Two Google employees based in Israel, Asaf Zomet and Michael Shynar, first sought the patent in July 2014, and it was published by the U.S. Patent and Trademark Office (USPTO) on Thursday.

This is the latest health-related technology to come out of Google, which recently changed the name of Google Life Sciences (a subsidiary of parent company Alphabet) to, more simply, Verily. In November, the USPTO published a patent from Google detailing a surgical system that could remove biological tissue via laser. Also notable: Google’s smart contact lenses for monitoring blood glucose levels.

In this case, Googlers have invented a mechanism that’s smart because it knows when to send its medication notifications. The device has “one or more sensors,” and it figures out when a person is eating, partly using “pre-defined activity data that are indicative of an act of a human consuming an ingestible substance.” Activity data could include the speed and length of a person’s motions and the rotations involved.
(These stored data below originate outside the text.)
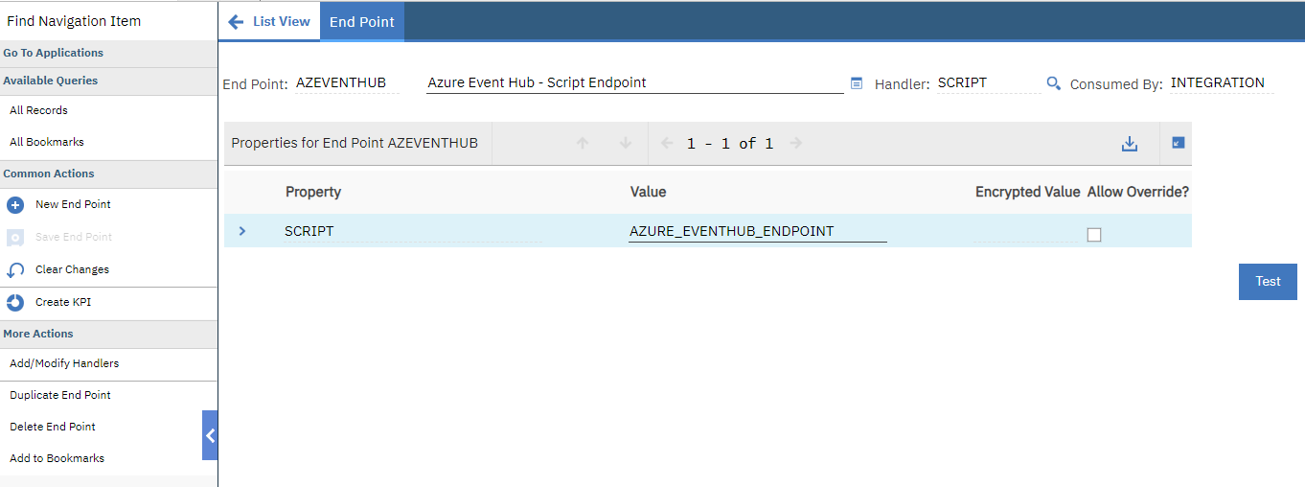Move to next row down arrow
1305x487 pixels.
[x=626, y=143]
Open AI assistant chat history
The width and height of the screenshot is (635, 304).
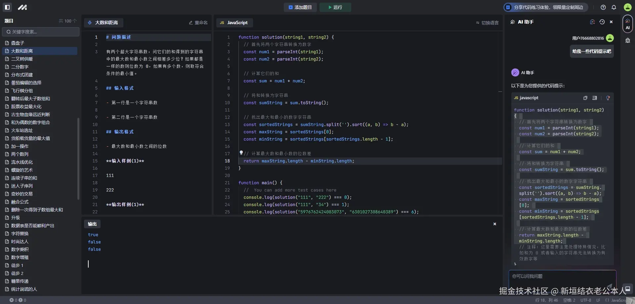coord(602,22)
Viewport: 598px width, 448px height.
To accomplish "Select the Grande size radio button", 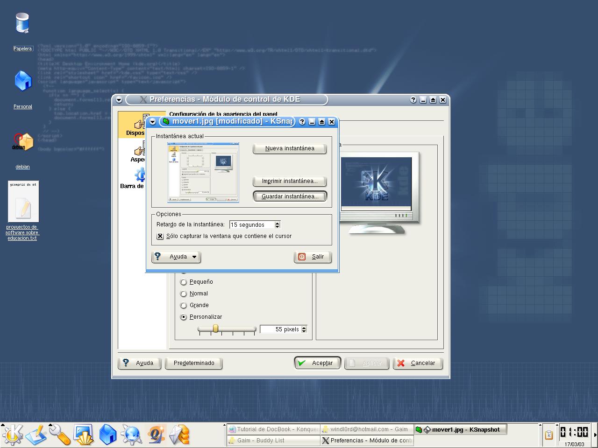I will 184,305.

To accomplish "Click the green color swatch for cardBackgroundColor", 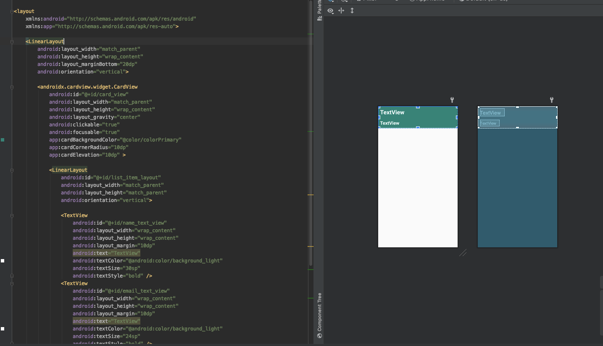I will [3, 140].
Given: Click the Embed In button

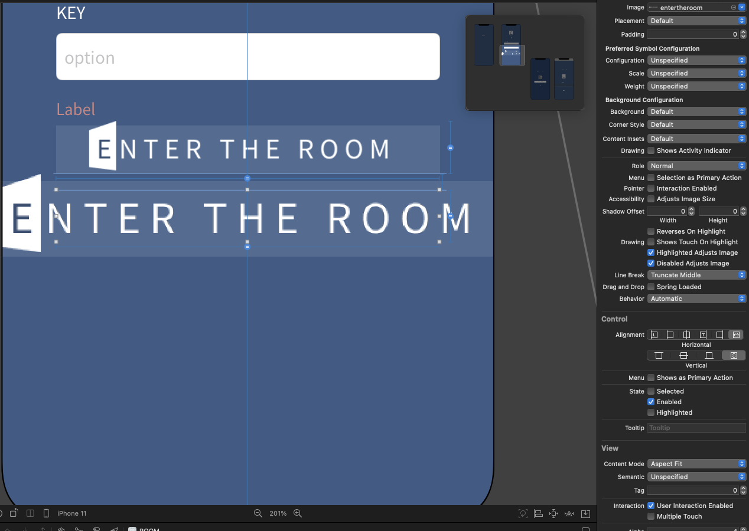Looking at the screenshot, I should [x=585, y=513].
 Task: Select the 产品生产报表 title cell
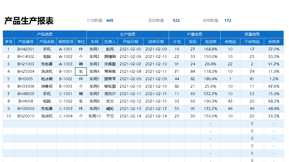click(29, 21)
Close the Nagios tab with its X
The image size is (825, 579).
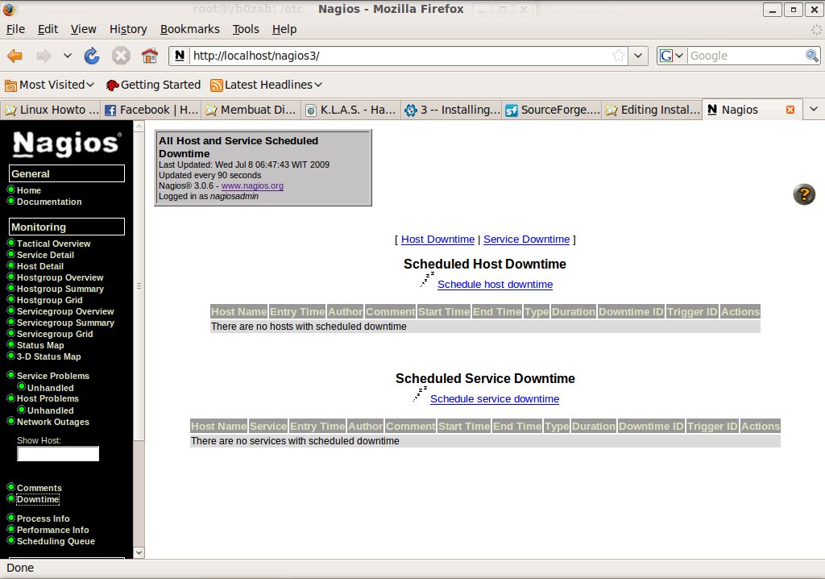pyautogui.click(x=790, y=110)
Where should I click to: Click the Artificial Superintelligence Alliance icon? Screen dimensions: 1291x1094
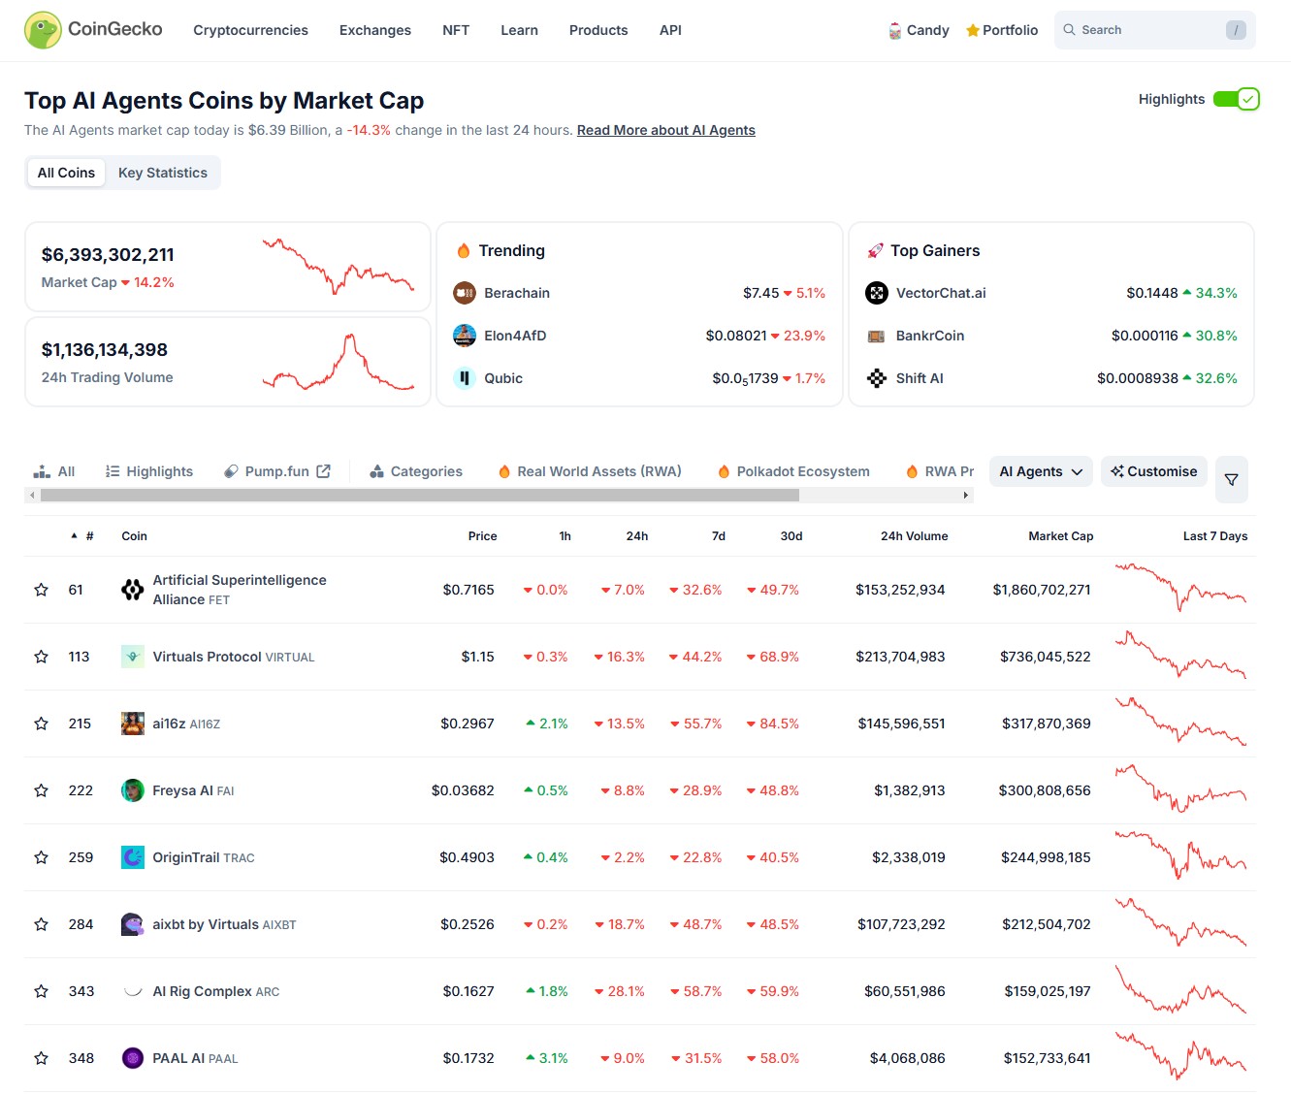pyautogui.click(x=133, y=590)
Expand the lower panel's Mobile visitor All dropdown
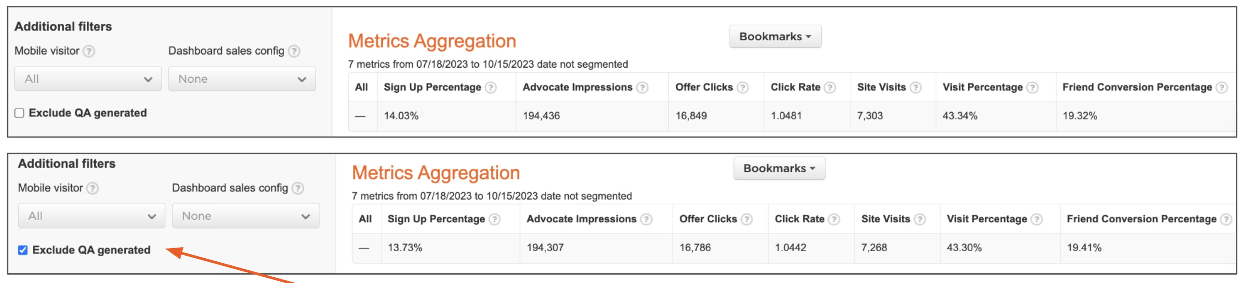The image size is (1248, 283). coord(92,216)
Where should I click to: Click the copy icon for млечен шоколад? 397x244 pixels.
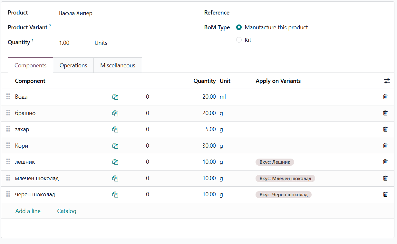(x=115, y=178)
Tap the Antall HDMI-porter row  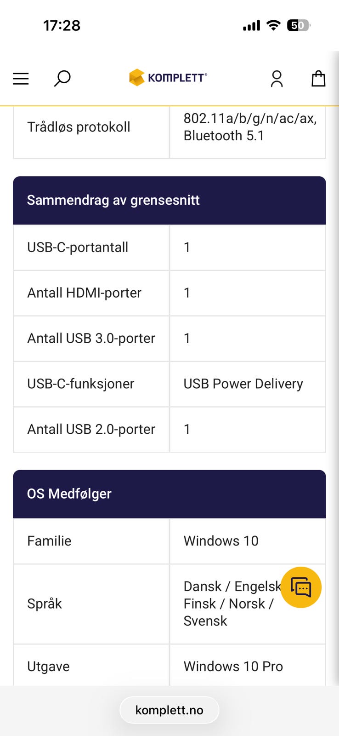pos(170,293)
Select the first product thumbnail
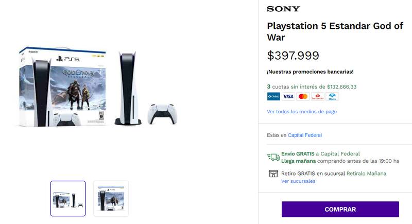 click(68, 198)
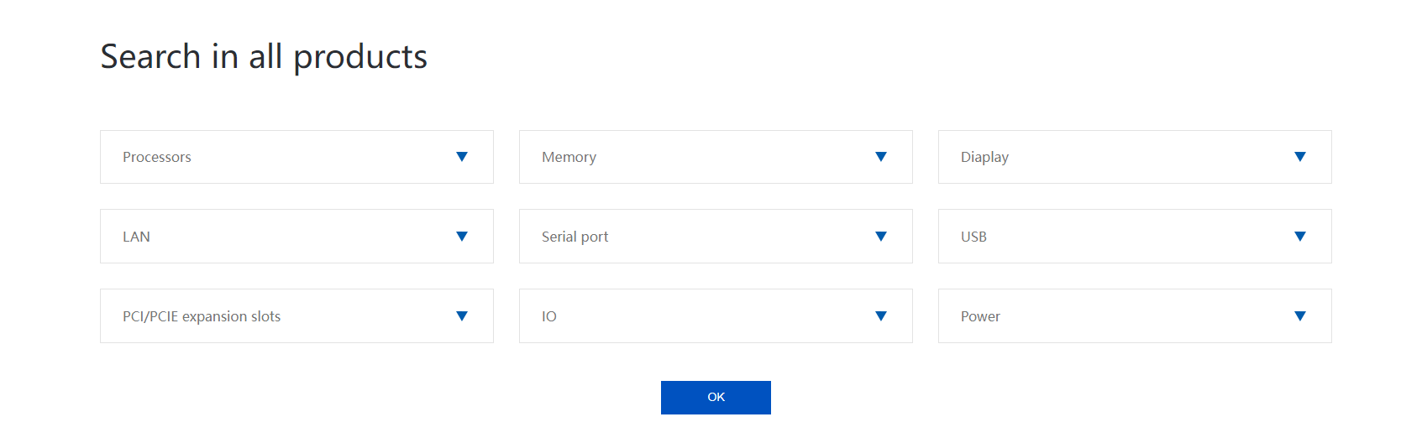Screen dimensions: 1422x443
Task: Click the blue arrow in the Power box
Action: (x=1300, y=316)
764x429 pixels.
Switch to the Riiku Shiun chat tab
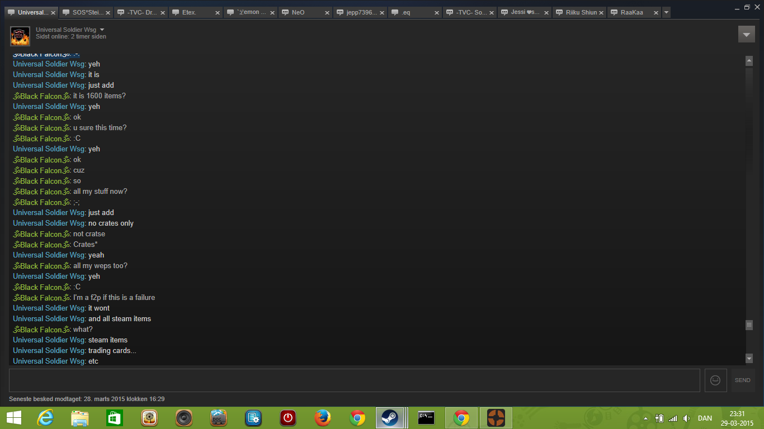point(581,12)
For example, the actions involved in scooping up soup with a spoon could be familiar to the device, and could be enough to trigger a notification.

A person’s blood sugar level, the sound of the person eating, their location via GPS coordinates, and an image of a their face via a camera could also offer signals to the device. Of course, the time could also be a factor. (For instance, I usually eat lunch between noon and 2 p.m.)

Having many types of signals is important. The device must have a high degree of confidence before sending a notification — just as the Google Maps Your Timeline feature won’t say that you were at a specific place unless it’s very sure that you actually were there.

Of course, the patent is no indication that this smartwatch will ever appear on the market for consumers to buy. But it does prove that two people at Google were thinking about technology that can remind you to take your medications seriously enough to come up with an implementation.

Google did not immediately respond to a request for comment on the patent.